O dia 15 de abril marcou o segundo aniversário da guerra civil no Sudão, que deixou dezenas de milhares de mortos e milhões de deslocados. Publiquei um ensaio no Sidecar, intitulado “Gunshots in Khartoum” (Tiros em Cartum), dois dias após o início da guerra, no qual tentei traçar seus contornos emergentes gerais. O conflito inicialmente opôs o exército sudanês às Forças de Apoio Rápido (RSF) – uma organização paramilitar formada durante o regime do ditador Omar al Bashir (1989-2019). Nas primeiras semanas da guerra, as RSF invadiram grande parte de Cartum, capital do Sudão, incluindo o Palácio Presidencial. Construído inicialmente em 1825, durante a colonização turco-egípcia do Sudão, o palácio era a sede de um regime imperial empenhado em escravizar e saquear o resto do país. O último governador do Sudão Turco-Egípcio (1820-1885), Charles Gordon, foi morto por insurgentes mahdistas nos degraus do palácio em 1885. Sucessivos regimes mantiveram tanto as tendências espoliadoras dos colonialistas turco-egípcios quanto sua obsessão pelo Palácio Presidencial. Depois que os mahdistas o demoliram, os britânicos o reconstruíram durante sua ocupação colonial do Sudão (1898-1955). Ele tornou-se o “Palácio Republicano” após a independência do Sudão em 1956 e, em seguida – embora por pouco tempo –, o “Palácio do Povo” durante o reinado de Jafaar Nimeiri (1969-1985). Bashir, que tomou o poder em um golpe em 1989, ordenou a construção de um novo palácio, ao lado do antigo, construído e financiado pelos chineses. Ele não conseguiu ficar muito tempo em sua nova morada. Uma onda de protestos em 2018-19, provocada por cortes nos subsídios aos cereais e combustíveis, pôs fim ao seu regime.

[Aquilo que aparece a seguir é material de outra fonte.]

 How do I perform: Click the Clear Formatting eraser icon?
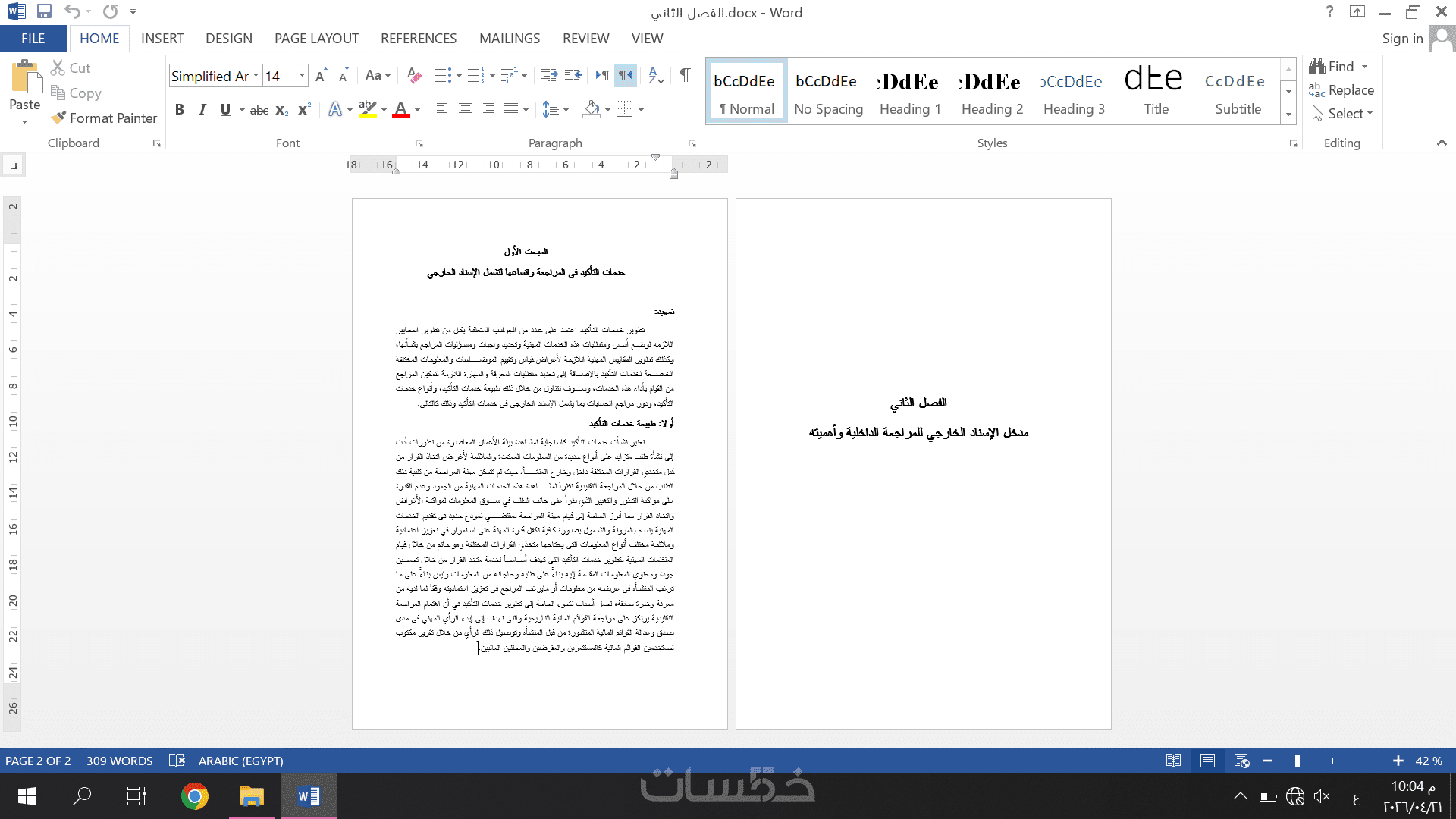(x=413, y=75)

Um governo de transição foi estabelecido em 2019, no qual políticos civis compartilharam o poder de forma desconfortável com os líderes dos serviços de segurança do Sudão: Abdul Fattah Al Burhan, chefe das Forças Armadas do Sudão (SAF), foi nomeado chefe de um Conselho Soberano, enquanto Mohamed Hamdan Daglo (também conhecido como Hemedti), líder da RSF, tornou-se seu vice. Os dois homens logo conspiraram para tirar os civis do poder. Em outubro de 2021, eu passei por um protesto de fachada organizado do lado de fora do palácio, orquestrado pelos serviços de segurança, que usaram a agitação artificial como justificativa retórica para um autogolpe no final daquele mês. Bashir havia multiplicado seus serviços de segurança como forma de proteger seu regime contra golpes, garantindo que nenhum órgão fosse forte o suficiente para tomar o poder. Cada um tinha seu próprio império econômico, que incluía o setor de construção, imóveis e bancos. Talvez fosse inevitável que as duas cabeças mais poderosas da Hidra, a RSF e o exército sudanês, se voltassem uma contra a outra e disputassem o controle da capital. Após quase dois anos de conflito, em 21 de março de 2025, o exército sudanês finalmente retomou o Palácio Presidencial e expulsou a RSF de quase toda Cartum. Soldados exultantes posaram em frente ao palácio em ruínas, com as paredes marcadas por buracos de balas. Algumas semanas depois, um diplomata europeu me perguntou ansioso: isso significa que a guerra acabou?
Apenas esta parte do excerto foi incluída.